Positive Results from Phase 2 SRP-5051 Trial for Duchenne MD Patients

Sarepta Therapeutics, a frontrunner in precision genetic medicine for rare diseases, has unveiled promising results from the MOMENTUM study, which focused on SRP-5051 (vesleteplirsen), a novel PPMO treatment for Duchenne muscular dystrophy (DMD) patients suitable for exon 51 skipping. The Phase 2 clinical trial involved subjects aged 8 to 21 years and demonstrated that SRP-5051, when administered at a target dose of approximately 30 mg/kg monthly, led to a mean dystrophin expression of 5.17% and a mean exon skipping of 11.11% after 28 weeks.

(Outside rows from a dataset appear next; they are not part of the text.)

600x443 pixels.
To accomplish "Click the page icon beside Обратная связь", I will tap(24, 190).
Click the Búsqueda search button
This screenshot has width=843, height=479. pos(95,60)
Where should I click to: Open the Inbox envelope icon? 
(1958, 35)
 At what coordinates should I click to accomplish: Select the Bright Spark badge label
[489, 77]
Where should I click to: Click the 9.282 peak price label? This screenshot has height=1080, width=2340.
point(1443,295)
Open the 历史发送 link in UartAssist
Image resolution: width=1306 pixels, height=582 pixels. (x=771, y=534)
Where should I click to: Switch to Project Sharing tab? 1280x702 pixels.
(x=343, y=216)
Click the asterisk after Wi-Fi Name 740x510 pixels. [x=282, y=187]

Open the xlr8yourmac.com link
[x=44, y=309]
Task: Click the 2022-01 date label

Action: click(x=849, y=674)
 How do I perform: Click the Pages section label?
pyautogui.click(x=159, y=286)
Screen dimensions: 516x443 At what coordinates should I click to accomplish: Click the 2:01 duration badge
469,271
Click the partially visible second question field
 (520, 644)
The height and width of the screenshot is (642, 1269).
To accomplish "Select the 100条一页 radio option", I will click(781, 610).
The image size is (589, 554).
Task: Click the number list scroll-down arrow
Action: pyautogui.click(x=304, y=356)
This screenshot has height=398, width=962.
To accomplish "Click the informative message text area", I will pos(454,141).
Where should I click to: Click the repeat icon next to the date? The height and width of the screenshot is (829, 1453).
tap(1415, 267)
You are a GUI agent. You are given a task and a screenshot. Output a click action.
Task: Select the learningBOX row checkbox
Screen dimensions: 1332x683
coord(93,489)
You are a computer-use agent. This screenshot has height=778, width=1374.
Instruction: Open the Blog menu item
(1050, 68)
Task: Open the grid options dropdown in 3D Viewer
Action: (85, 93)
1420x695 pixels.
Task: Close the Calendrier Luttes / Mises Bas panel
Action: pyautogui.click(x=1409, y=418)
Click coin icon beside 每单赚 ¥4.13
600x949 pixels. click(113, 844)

The findings from Part B of the MOMENTUM study indicate that SRP-5051, dosed monthly, significantly outperforms eteplirsen, which is dosed weekly, in terms of increasing dystrophin and exon skipping levels. Louise Rodino-Klapac, Ph.D., Sarepta's executive vice president and head of research and development, highlighted the positive benefit-risk profile of SRP-5051 and the company's eagerness to engage with the FDA to discuss the outcomes and future plans. Sarepta's commitment to advancing effective treatments for DMD and other rare diseases with unmet needs is reaffirmed.

In the high-dose group at 28 weeks, SRP-5051 showed a 12.2-fold increase in dystrophin expression and a 24.6-fold increase in exon skipping compared to a weekly 30 mg/kg dose of eteplirsen after 24 weeks. The low-dose group also displayed a 4.3-fold increase in dystrophin expression and a 4.9-fold increase in exon skipping compared to the same weekly dose of eteplirsen.

Eugenio Mercuri, M.D., Ph.D., principal investigator of the study and head of the Neuromuscular Unit at Catholic University in Rome, emphasized the encouraging results of SRP-5051 in inducing dystrophin production. He also noted that hypomagnesemia, a condition previously identified in patients treated with SRP-5051, was effectively managed through prophylactic magnesium supplementation as part of the study protocol.

The study also reported seven serious treatment-emergent adverse events, including hypomagnesemia and hypokalemia, all of which were addressed with appropriate measures, and no treatment-related discontinuations were reported.

SRP-5051 is an investigational agent leveraging Sarepta's PPMO chemistry and exon-skipping technology, designed to bind to exon 51 of the dystrophin pre-mRNA and induce the exclusion of this exon during mRNA processing. The PPMO platform is intended to enhance tissue penetration and exon skipping, thereby increasing dystrophin production. Approximately 13% of DMD patients have mutations that are amenable to exon 51 skipping, presenting a significant potential patient population for SRP-5051.

The MOMENTUM study is a global Phase 2 trial that assesses dystrophin protein levels in skeletal muscle tissue following SRP-5051 treatment, along with safety and tolerability. It has enrolled 40 participants, both ambulant and non-ambulant, between the ages of 8 to 21, across the U.S., Canada, and Europe.

Sarepta Therapeutics is dedicated to developing precision genetic medicine for rare diseases, with a robust pipeline driven by gene therapy, RNA, and gene editing platforms. The company holds leadership positions in DMD and limb-girdle muscular dystrophies and is actively progressing over 40 programs in various stages of development.